Um crime frequentemente passível de pena e que não está previsto na lei afegã é a fuga de casa. Mesmo que a fugitiva seja maior de 18 anos e legalmente adulta, os tribunais continuam a dar penas de um ano de detenção.
"Fugir de casa não é crime", afirmou Shukria Khaliqi do grupo de auxílio Mulheres pelas Mulheres Afegãs, que possui abrigos femininos no país. "Em alguns casos, os juízes nem prestam atenção na sharia; eles ignoram isso e dizem para a menina que ela não está na Europa ou no Ocidente, que não importa se ela é adulta ou não".
Apesar dos problemas com os tribunais, Khaliqi afirmou que era possível, especialmente em Cabul, onde os juízes são mais bem formados, vencer um caso como o de Zakia e Mohammad Ali. Ela tentou convencer Zakia a permitir que o caso fosse levado a juízo, o que significa que ela teria que voltar para um abrigo enquanto o caso estiver sendo decidido.
Contatado por telefone em um esconderijo secreto, Mohammad Ali afirmou que o casal não estava convencido. "Ninguém leva a lei a sério neste país", afirmou.
As estatísticas apontam na mesma direção. Dos 4.505 casos de violência contra a mulher registrados no ano passado, menos de 10 por cento foram resolvidos por meio de processos legais, de acordo com o último relatório do Ministério das Mulheres. Praticamente metade dos casos foi arquivado ou resolvido informalmente, muitas vezes em detrimento dos interesses da mulher. "Estamos seguros onde nos encontramos", afirmou Mohammad Ali. "Ou deixamos o país, ou continuamos escondidos".
O irmão de Zakia, Gula Khan, de 20 anos, afirmou que a família não tinha intenções violentas em relação à irmã.

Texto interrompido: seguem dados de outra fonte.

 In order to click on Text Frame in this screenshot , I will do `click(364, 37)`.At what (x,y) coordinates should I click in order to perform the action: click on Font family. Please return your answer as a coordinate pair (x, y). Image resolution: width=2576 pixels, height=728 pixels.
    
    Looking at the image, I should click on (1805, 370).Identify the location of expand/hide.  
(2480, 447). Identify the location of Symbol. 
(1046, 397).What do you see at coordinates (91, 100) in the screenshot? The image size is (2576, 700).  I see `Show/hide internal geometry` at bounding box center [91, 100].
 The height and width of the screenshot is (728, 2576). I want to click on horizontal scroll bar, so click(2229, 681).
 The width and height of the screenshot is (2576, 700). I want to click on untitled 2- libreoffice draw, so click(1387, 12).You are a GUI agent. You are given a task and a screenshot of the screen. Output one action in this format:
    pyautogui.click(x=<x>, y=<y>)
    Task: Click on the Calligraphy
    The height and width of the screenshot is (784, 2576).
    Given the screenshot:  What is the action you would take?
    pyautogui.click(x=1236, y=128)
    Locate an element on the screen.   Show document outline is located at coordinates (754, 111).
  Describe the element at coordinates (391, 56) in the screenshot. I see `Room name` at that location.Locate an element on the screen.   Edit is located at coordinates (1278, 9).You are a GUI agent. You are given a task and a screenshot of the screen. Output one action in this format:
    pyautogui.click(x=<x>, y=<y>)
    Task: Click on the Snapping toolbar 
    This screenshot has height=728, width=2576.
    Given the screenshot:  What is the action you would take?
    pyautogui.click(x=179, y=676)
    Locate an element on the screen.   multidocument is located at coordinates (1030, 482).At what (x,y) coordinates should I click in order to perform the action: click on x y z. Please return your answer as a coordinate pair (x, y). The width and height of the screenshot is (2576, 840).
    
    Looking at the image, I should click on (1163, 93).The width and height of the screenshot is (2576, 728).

O irmão e o tio de Amina diziam a mesma coisa, de acordo com Uranus Atifi, do Ministério das Mulheres, em Pul-e-Kumri, a capital da província. Atifi afirmou que só entregou Amina à família depois de se encontrar com ela. Mas ela teve tanto medo que ligou para Amina diversas vezes. A última vez que conseguiu falar com a jovem foi as 20h do dia 21 de abril. "Ela me disse que estava tudo bem e que eles ainda estavam dirigindo", afirmou Atifi. Às 22h o telefone não foi mais atendido.
No dia seguinte, ao ser contatado por Atifi, o irmão da jovem contou que nove homens mascarados pararam o carro, tiraram sua irmã de dentro e a mataram a tiros. A família não relatou o crime.